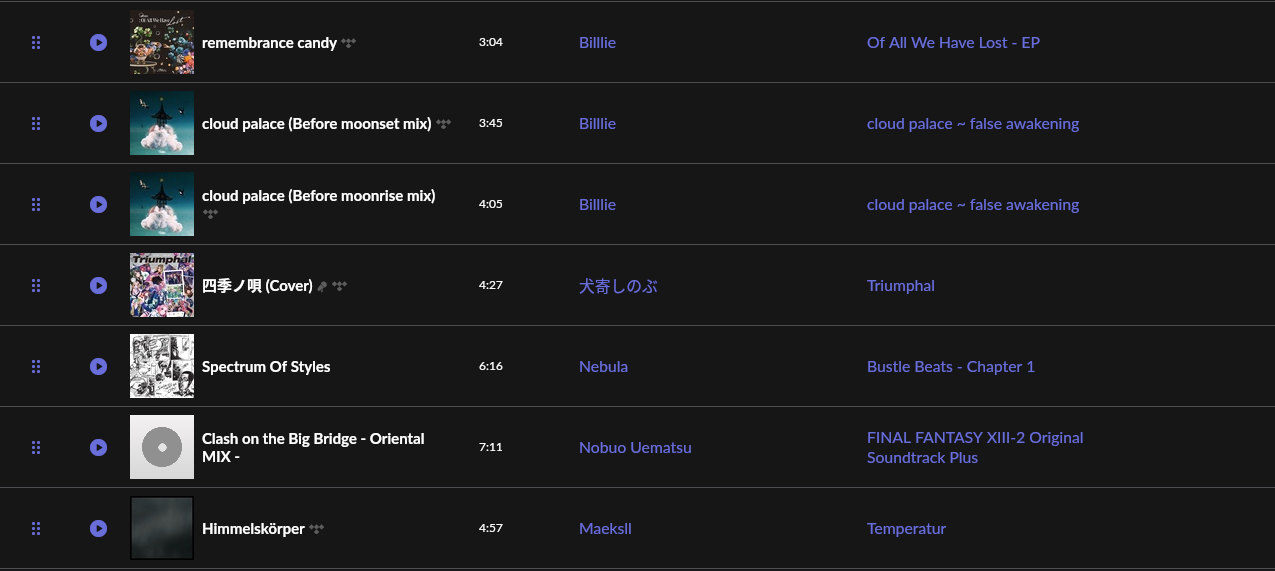Go to album Of All We Have Lost - EP
The height and width of the screenshot is (571, 1275).
(x=953, y=42)
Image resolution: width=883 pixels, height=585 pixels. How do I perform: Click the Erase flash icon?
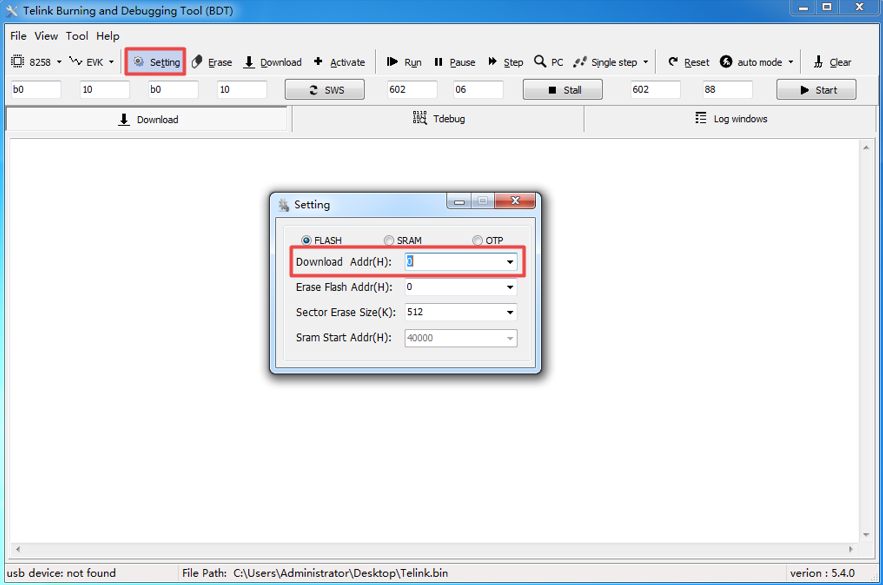point(197,62)
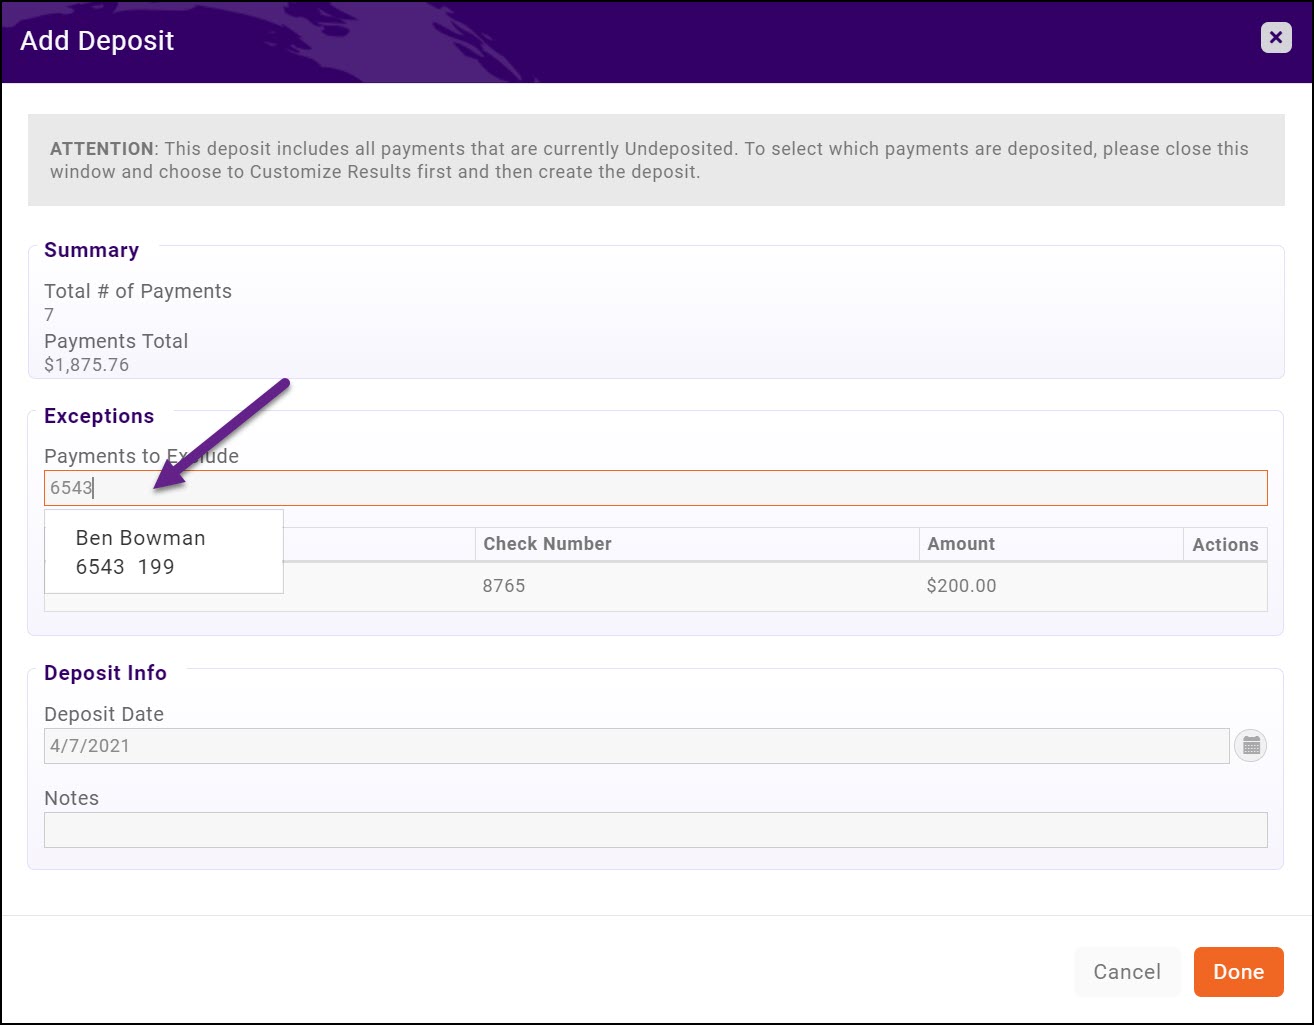Click the Done button
The width and height of the screenshot is (1314, 1025).
pyautogui.click(x=1238, y=971)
******
WHAT THE EXERCISE ASKS:
Once the line holding "Image resolution: width=883" is found, set down that line and every line after it, exactly, through the last line of the records above, omitting pictures.

TASK ANSWER:
Image resolution: width=883 pixels, height=585 pixels. How do I perform: Click the Erase flash icon?
point(197,62)
Click the Done button
The width and height of the screenshot is (1314, 1025).
pyautogui.click(x=1238, y=971)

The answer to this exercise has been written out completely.